PROVIDED PASSAGE:
>>>>>

Legislative (2024 Session; Final Wrap-Up) and Marsy’s Law Update

Legislative (2024 Session; Final Wrap-Up) and Marsy’s Law Update

The Regular Session began January 9 and ended at 2:25 pm March 8. Here’s the latest on the bills we followed:

Defamation (HB 757 by Rep. Andrade, R. Pensacola; SB 1086 by Sen. Garcia, R. Miami; SB 1780 by Sen. Brodeur, R. Lake Mary)

These are scaled down versions of last year’s bills. The bills change the venue provisions, again raise a presumption of actual malice if an anonymous source is involved and the plaintiff can prove falsity and attempts to create a false light claim related to the use of artificial intelligence. They include take-down requirements for publishers to limit actual damages and entitlement to the fair reporting privilege, and a pre-trial “veracity hearing.”

STATUS: The Senate bills were each assigned to 3 committees. SB 1780 was later aligned with the House bill, passed its first committee, and was then fast tracked to just 1 more committee. SB 1780, however, later stalled and died in committee.  The House bill passing its 3 assigned committees but later died on the floor calendar. 

Various media followed the bills and many conservative groups opposed them, and toward the end of session it became apparent that leadership was not going to move them to the next level. While dead this year, we could see the bills refiled next session.

Self-Storage Units (HB 283 by Rep. Borrero, R. Doral; SB 456 by Sen. Harrell, R. Stuart)

Allows, in lieu of newspapers, notice of self-storage unit liens on “a public website that customarily conducts or advertises personal property auctions.” STATUS: Each bill was referred to 3 committees. The House bill passed its first 2 committees on a party line vote. Senate bill passed its first committee 8-2 on 1/29.  Thereafter, however, neither bill moved, and both later died in committee at end of session.

Wrecker/Towing Company Lien Notice (HB 179 by Rep. Bell, R. Fort Meade; SB 332 by Sen. Burgess, R.  Zephyrhills; SB 774 by Sen. Perry, R. Gainesville))

 These bills end newspaper notice regarding wrecker lien foreclosures and allow notification on a “publicly available website maintained by an approved third-party service.” The third-party service also must “electronically report to the agency via an electronic data exchange process using a web interface” the lien sale and vehicle information.  The House bill (HB 179) passed its committees and the floor. The House language deleting newspaper notice was later added to SB 774, by Sen. Perry, which was later laid on the table and replaced with the House bill (HB 179), which was then passed the Senate unanimously. The result is that newspaper notice is no longer required for these lien notices—despite strong opposition by FPA and allies at committee hearings, through member outreach, and in communications to leadership and sponsors.

<<<<<

WORK TO DO:
A. According to the legislative update, what time and date did the 2024 Regular Session end?
B. Summarize the legislative update in two sentences.
C. Carry on the legislative update from its final sentence.

Target pointing data:
>>>>>

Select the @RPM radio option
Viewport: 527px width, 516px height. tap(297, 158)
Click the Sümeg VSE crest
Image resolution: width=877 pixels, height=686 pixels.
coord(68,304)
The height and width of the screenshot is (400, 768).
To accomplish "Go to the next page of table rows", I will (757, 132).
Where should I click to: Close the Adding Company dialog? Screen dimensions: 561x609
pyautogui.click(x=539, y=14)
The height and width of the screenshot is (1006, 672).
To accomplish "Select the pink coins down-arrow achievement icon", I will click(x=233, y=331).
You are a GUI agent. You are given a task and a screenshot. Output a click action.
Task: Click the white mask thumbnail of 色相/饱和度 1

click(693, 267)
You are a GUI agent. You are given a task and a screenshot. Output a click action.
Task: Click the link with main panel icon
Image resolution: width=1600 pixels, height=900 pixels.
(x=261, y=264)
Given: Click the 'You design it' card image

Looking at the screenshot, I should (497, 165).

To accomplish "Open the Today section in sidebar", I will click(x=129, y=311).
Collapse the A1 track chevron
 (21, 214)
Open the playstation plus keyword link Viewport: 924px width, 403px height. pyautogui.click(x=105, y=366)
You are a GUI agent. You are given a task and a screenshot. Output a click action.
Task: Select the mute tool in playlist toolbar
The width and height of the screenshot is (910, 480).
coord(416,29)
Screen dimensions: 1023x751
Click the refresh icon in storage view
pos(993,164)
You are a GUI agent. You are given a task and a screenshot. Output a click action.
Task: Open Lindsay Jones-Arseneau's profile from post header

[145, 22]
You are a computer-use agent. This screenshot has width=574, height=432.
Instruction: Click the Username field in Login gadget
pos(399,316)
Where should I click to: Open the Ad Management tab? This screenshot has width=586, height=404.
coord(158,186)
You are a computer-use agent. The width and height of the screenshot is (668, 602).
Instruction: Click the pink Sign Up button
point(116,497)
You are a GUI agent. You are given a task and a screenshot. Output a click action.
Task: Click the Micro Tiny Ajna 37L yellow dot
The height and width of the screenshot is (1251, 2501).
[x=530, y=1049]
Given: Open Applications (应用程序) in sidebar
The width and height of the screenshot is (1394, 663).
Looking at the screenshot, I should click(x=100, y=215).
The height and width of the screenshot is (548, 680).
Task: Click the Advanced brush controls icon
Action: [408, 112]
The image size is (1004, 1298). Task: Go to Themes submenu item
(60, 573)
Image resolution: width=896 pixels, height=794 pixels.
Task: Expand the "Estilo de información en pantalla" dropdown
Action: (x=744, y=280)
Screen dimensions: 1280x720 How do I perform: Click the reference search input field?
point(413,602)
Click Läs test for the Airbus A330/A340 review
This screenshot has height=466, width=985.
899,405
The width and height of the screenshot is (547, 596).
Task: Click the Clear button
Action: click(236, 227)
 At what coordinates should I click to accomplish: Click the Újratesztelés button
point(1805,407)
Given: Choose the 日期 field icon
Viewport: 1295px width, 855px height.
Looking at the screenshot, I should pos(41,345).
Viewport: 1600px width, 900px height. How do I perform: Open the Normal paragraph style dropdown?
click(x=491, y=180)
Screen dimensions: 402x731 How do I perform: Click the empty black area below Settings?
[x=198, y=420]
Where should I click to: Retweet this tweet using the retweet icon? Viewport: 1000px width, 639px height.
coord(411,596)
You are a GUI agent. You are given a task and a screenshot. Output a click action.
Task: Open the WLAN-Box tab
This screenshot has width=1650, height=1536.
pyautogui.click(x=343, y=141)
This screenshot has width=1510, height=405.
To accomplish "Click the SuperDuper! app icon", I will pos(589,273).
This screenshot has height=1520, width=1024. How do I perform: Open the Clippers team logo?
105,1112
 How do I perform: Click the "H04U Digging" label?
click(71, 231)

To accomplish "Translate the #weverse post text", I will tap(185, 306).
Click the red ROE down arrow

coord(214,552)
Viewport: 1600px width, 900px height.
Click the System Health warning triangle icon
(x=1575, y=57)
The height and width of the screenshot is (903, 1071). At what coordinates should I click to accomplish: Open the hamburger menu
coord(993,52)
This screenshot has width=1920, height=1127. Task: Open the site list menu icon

<<<<<

ANSWERS PER TASK:
A. It ended at 2:25 pm on March 8.

B. The bills on defamation and on self-storage lien notices both died during the 2024 session, though the defamation bills could be refiled next session. The wrecker lien notice bill, HB 179, passed the House and then the Senate unanimously, so newspaper notice is no longer required for those lien notices despite strong opposition by FPA and its allies.

C.
Deregulation of  Public Schools; School Board Notices (SB 7002 by Senate Ed. Pre-k-12 Committee; HB 7039 by Choice & Innovation Subcommittee)

The Senate bill allows school board notices relating to budgets and millage to be placed on the county optional website established under the 2022 law or just the district website as opposed to newspapers. Further, the bill originally allowed notices of regular and special meetings of the district school board to be placed only on the county website and not in the newspaper. The related House bill contains bad language deleting all newspaper notices.  STATUS: Met with Senate committee staff which resulted in an amendment allowing newspaper notice as an option for meeting notification. Amended Senate bill passed committees and Senate floor and the measure was later passed by the House.

Marsy’s Law Fla. Supreme Court

Recently, the Florida Supreme Court issued its opinion in the City of Tallahassee police identity case finding that Marsy’s Law does not protect identification of victims’ names in general.  The opinion is the best development yet since enactment of ML’s language about protecting victim names.

This is a summary from Mark Caramanica with the Thomas, LoCicero firm who has been representing the media coalition before the Court:

The Court takes a straightforward textual approach and makes a clear distinction between victim identities and location/harassment information to conclude that no ML victim can hide their mere identity under the law.  The court also found it illogical when considering the confrontation clause and having to read the law consistent with our constitutional right to public records (noting that when identities are protected in the law they are done so explicitly).

For those writing about the case we have the following comment: “Today’s decision is a win for government transparency.  The Court applied a common sense approach to interpreting Marsy’s Law that reins in overzealous applications that hide newsworthy information from the public.  In this case, the issues could not have been weightier and the Court’s ruling prevents police officers from shielding their names when on-duty shootings occur.

Crime Victim’s Rights (HB 1605 Pub. Rec. 1607 by Rep. Brannan (R. Lake City))

As anticipated, House bills filed on the first day of Session seek to reverse the above positive Florida Supreme Court decision.  The bills would work in tandem to prevent the disclosure of the identity of any crime victim and note that LEOs can qualify as crime victims even in cases of on-duty shootings. STATUS: House bills assigned to 3 committees but never moved and died in committee at session end. No Senate companion was filed.  Marsy’s Law of Florida recently released a statement that they do not support secrecy of on-duty law enforcement officer identities for those who use physical force.